Goal of the exercise: An exact copy of the entries below is needed, with every picture left out.

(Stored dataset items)
* * * * *
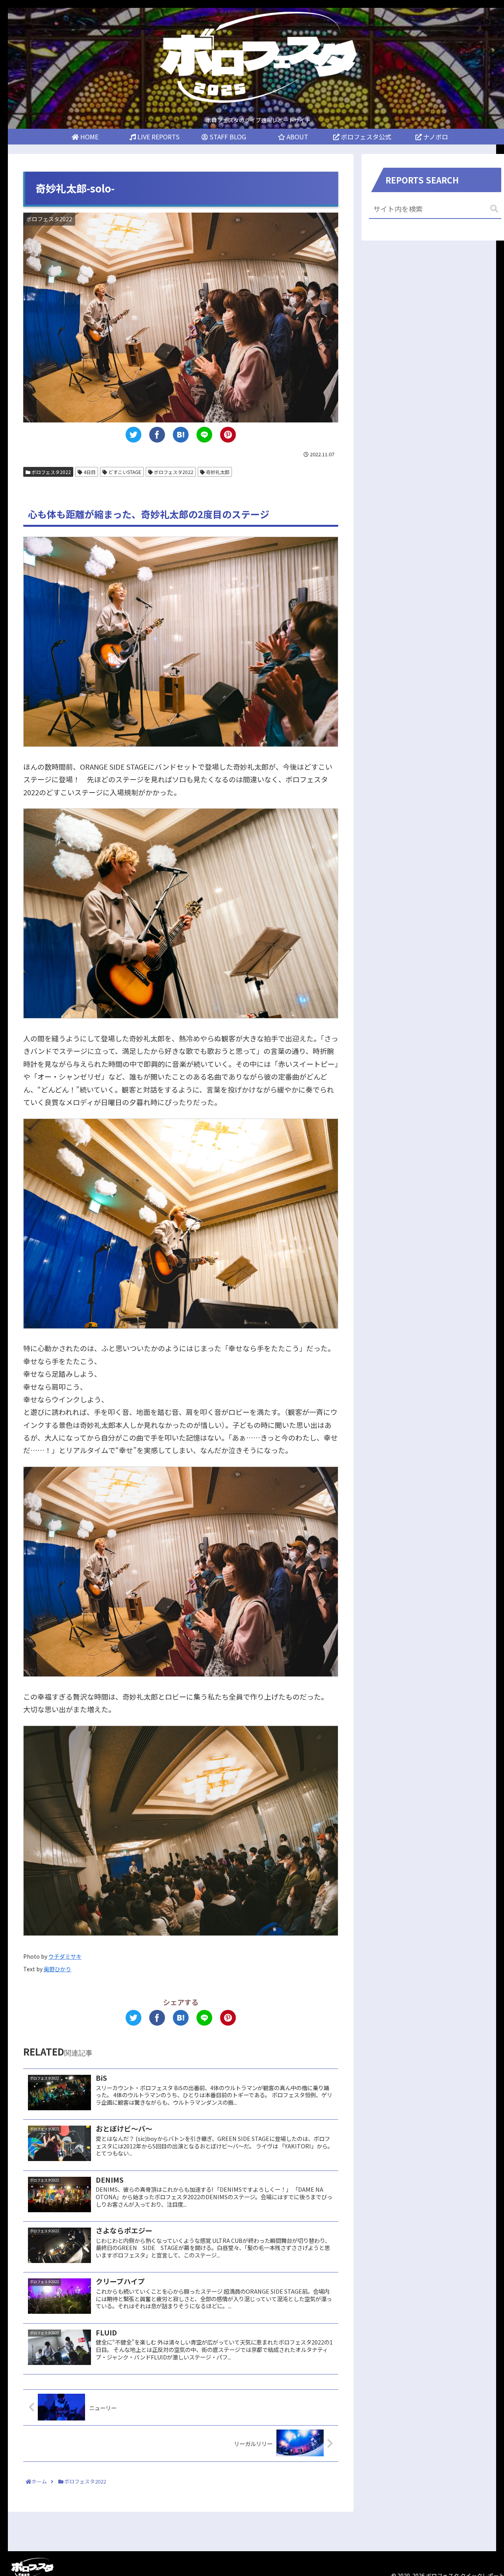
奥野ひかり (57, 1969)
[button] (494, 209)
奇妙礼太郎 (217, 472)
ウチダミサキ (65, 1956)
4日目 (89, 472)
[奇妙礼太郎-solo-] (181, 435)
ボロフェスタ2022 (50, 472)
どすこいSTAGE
* * * * *
Expected answer:
奥野ひかり (57, 1969)
[button] (494, 209)
奇妙礼太郎 (217, 472)
ウチダミサキ (65, 1956)
4日目 (89, 472)
[奇妙礼太郎-solo-] (181, 435)
ボロフェスタ2022 (50, 472)
どすこいSTAGE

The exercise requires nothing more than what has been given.